La entrevista coincide con un momento en el que la inmigración es un tema de interés nacional ante la llegada de miles de menores centroamericanos que se arriesgan a viajar solos a Estados Unidos huyendo de la violencia y la pobreza de países como Honduras, Guatemala y El Salvador.
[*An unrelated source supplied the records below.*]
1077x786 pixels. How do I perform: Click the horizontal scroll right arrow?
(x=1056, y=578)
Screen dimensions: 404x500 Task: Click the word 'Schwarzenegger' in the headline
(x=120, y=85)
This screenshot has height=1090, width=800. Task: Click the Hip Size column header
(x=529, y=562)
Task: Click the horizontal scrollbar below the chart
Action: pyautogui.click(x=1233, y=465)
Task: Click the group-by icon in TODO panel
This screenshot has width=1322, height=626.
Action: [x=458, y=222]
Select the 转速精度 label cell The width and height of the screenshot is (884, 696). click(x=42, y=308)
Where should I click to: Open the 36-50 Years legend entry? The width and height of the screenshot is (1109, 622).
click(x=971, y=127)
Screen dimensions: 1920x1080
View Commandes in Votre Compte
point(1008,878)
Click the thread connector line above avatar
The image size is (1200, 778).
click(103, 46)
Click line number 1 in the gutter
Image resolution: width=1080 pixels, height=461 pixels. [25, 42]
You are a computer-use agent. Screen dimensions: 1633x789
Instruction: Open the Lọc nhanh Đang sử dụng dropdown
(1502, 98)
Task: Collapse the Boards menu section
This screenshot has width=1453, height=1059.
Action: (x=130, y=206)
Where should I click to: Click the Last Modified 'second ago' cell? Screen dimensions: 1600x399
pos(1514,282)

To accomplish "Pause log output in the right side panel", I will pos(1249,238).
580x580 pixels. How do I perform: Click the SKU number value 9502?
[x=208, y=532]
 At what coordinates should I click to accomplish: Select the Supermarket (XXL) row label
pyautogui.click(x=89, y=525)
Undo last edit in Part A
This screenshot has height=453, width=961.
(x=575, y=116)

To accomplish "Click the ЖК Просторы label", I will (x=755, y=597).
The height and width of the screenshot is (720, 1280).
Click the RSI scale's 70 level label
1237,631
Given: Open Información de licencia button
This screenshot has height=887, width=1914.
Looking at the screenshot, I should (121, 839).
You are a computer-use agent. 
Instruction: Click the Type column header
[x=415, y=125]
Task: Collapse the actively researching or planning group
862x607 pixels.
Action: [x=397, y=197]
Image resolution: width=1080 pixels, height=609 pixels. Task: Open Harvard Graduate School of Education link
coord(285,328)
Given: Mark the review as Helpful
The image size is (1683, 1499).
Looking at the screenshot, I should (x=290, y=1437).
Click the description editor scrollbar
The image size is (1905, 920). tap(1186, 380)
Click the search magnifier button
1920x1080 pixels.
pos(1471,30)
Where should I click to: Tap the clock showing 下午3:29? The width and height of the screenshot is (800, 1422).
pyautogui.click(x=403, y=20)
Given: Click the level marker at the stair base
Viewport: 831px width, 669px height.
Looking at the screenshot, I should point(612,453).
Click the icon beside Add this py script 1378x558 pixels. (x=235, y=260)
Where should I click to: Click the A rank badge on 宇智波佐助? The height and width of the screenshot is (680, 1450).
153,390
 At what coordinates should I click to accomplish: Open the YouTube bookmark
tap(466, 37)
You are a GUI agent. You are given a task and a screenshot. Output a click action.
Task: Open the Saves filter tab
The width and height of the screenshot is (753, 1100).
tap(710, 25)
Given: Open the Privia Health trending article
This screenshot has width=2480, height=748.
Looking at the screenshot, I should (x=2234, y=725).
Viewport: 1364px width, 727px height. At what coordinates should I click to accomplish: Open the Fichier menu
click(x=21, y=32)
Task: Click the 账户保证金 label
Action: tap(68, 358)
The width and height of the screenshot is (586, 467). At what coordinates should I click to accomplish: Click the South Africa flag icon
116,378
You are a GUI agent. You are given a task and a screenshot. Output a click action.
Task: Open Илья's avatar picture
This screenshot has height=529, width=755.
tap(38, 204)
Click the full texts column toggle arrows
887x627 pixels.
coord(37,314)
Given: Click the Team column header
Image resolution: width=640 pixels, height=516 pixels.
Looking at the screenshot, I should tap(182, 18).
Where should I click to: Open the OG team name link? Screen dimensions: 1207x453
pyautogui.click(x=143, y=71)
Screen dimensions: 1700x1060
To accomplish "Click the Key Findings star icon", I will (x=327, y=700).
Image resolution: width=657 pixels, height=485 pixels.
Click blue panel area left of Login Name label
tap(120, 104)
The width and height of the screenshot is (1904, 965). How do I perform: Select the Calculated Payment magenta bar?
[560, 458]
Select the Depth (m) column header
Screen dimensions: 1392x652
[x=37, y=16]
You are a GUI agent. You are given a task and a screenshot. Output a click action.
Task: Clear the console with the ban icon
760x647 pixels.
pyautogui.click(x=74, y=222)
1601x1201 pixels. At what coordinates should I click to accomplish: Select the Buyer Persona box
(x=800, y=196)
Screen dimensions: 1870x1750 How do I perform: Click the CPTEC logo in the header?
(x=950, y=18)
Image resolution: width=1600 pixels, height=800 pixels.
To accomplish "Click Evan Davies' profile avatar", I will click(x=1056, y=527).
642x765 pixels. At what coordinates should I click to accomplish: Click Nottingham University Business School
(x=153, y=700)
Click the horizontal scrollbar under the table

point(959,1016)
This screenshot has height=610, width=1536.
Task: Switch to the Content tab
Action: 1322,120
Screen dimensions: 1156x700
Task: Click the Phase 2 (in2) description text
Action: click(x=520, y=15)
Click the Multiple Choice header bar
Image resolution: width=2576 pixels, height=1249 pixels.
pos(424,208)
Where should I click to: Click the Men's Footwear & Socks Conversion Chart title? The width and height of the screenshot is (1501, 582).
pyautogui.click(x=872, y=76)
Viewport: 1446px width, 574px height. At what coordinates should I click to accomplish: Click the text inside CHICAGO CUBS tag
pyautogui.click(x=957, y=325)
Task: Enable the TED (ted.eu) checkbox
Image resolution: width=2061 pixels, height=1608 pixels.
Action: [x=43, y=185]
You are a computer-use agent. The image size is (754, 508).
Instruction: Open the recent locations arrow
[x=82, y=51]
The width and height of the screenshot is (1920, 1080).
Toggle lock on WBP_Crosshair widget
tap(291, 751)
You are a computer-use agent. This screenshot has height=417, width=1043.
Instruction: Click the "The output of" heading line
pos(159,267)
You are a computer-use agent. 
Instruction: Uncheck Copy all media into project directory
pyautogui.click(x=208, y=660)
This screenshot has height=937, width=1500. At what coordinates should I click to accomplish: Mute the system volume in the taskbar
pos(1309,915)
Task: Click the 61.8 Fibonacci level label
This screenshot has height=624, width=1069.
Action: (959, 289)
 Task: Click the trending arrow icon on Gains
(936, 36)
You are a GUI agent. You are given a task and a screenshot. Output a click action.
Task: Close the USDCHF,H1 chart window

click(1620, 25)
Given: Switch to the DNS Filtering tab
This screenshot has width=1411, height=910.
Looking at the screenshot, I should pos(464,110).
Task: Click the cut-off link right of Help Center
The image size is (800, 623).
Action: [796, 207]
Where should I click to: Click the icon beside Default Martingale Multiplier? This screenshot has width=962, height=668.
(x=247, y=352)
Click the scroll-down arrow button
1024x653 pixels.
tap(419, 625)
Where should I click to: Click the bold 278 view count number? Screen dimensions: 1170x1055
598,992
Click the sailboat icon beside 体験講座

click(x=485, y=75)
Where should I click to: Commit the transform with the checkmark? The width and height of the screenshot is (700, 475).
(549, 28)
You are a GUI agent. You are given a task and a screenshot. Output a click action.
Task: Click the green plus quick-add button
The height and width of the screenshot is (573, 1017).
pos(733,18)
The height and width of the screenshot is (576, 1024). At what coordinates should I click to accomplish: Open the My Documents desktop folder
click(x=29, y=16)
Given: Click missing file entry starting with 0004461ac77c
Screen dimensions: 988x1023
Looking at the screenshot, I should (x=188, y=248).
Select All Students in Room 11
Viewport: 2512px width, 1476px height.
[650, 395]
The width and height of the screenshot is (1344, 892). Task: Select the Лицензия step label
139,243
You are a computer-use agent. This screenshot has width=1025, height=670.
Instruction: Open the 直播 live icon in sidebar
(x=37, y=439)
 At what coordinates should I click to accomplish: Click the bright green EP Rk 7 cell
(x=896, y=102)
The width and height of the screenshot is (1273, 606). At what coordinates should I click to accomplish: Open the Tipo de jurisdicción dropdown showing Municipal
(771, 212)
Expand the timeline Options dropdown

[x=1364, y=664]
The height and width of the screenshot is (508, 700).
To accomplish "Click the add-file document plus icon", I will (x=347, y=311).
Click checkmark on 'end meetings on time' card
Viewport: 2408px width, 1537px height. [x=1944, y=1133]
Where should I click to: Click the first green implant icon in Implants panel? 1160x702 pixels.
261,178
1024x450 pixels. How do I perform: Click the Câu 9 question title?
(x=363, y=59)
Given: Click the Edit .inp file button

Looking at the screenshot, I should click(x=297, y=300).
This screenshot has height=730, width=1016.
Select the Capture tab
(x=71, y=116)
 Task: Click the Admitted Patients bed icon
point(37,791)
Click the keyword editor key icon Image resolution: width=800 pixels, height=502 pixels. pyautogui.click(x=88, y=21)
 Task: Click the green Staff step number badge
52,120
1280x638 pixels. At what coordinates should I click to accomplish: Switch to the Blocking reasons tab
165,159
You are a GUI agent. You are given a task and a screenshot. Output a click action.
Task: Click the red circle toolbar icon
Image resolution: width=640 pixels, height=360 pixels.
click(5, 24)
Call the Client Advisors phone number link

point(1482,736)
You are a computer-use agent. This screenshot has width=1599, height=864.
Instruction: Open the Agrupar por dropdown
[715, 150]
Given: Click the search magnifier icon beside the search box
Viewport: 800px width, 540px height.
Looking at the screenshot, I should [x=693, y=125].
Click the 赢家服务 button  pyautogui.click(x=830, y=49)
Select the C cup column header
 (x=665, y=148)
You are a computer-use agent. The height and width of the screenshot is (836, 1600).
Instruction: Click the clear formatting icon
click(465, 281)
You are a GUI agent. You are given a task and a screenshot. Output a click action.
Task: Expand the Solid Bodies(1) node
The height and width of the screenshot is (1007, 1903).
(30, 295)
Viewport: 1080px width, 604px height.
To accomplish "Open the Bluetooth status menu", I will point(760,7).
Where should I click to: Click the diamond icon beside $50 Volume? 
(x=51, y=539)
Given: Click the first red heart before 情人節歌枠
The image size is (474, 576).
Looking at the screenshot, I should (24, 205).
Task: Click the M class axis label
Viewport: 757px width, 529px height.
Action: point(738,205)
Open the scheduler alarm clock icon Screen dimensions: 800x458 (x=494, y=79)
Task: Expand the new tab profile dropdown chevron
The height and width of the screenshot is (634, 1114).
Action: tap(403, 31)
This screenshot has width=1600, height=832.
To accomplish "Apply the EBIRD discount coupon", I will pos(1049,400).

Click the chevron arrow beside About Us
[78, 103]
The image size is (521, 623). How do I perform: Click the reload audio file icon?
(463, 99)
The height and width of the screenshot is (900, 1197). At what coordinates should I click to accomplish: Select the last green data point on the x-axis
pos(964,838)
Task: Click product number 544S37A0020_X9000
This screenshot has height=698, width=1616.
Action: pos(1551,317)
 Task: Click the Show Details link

Son ya 57.000 en lo que va de año.

"Lo que está pasando ahora es trágico, trágico", lamenta la escritora, que señala que el viaje de estos niños es un grito de desesperación.

"¿Qué padre quiere enviar a su hijo al peligro, a un mundo en el que no van a estar con ellos?". "Nadie hace eso, si no está desesperado; es una oportunidad de que al menos se salve uno y quizá pueda salvar a los otros", argumenta.

Álvarez asegura que Estados Unidos siempre ha sido un país de inmigrantes, "pero una vez un profesor me dijo que el último grupo de inmigrantes en la puerta quiere cerrarla para el próximo grupo que viene".

Ella misma ha hecho de traductora en el pasado con algunos inmigrantes mexicanos que llegaron sin saber inglés hasta Vermont, donde reside, y con los que todavía, de vez en cuanto, mantiene contacto.

La autora de "How the García Girls Lost Their Accents" confiesa que, cuando leyó el libro de Maxime Hong Kingston The Woman Warrior (1975), que narra la historia de una inmigrante china, pese a las diferencias, le hizo sentirse identificada.

"Leer su libro sobre una chino-americana cuando empezaba a ser escritora fue cuando me di cuenta de que podía hacerse, que podría haber una literatura estadounidense que no fuera como los estadounidenses tradicionales, aunque, cuando piensas en el estadounidense tradicional, ha sido siempre inmigrante", señala.

Lo que no sabía entonces es que años más tarde se sentaría con Kingston -nacida 1940 en Stockton (California) y cuyos padres regentaban una lavandería- en el salón Este de la Casa Blanca para recibir la medalla de las Artes.

La escritora asegura que la literatura acerca a las personas y ayuda a entender las diferencias entre culturas.

"Puedes leer un libro sobre un príncipe danés escrito por Shakespeare, un hombre inglés, y entender cómo se siente el príncipe, a través de la lectura y la imaginación", dice.

"Esa es la magia, que la literatura te puede llevar a ser otra persona; no solo te ayuda a ejercitar tu imaginación y los músculos de tu corazón", afirma Álvarez.

Muchos de sus lectores se reconocen en sus relatos, ése es su mayor premio, asegura, sobre todo si viene de jóvenes latinos.

Álvarez recuerda la influencia que tuvieron en ella las escritoras chicanas en los 70, el movimiento de mujeres escritoras y autores que abanderaron la lucha por los derechos civiles como Alice Walker, autora de "The Color Purple".

Fue una época de reivindicación y recuerda que en Estados Unidos la literatura latinoamericana -García Márquez, Neruda, Vallejo - entró en las estanterías de las librerías ejerciendo a su vez su influencia en autores nacionales.

"Fue un renacimiento, no sólo un movimiento chicano", asegura la escritora, que recordó a otras artistas icono de esa época como la cantante Linda Ronstadt, de origen mexicano, que también recibió la medalla de las Artes en esta edición.

Cuando recibió el premio en la Casa Blanca, Álvarez subió al estrado sola, pero "había una multitud conmigo". "Cuando llegas a mi edad te das cuenta de que nadie llega a ser quien es sin la inversión de mucha gente, muchas manos invisibles".

En su memoria y en su corazón están todas esas personas, desde "la tía que me cosía el vestido, la profesora que se quedaba tarde para enseñarme inglés, mi madre que me mecanografiaba los trabajos... Toda esa gente hace que seas quien eres".

Obama le dijo en persona que sus palabras le habían inspirado. "No sé si será verdad pero dejo que (sus palabras) rieguen mi corazón".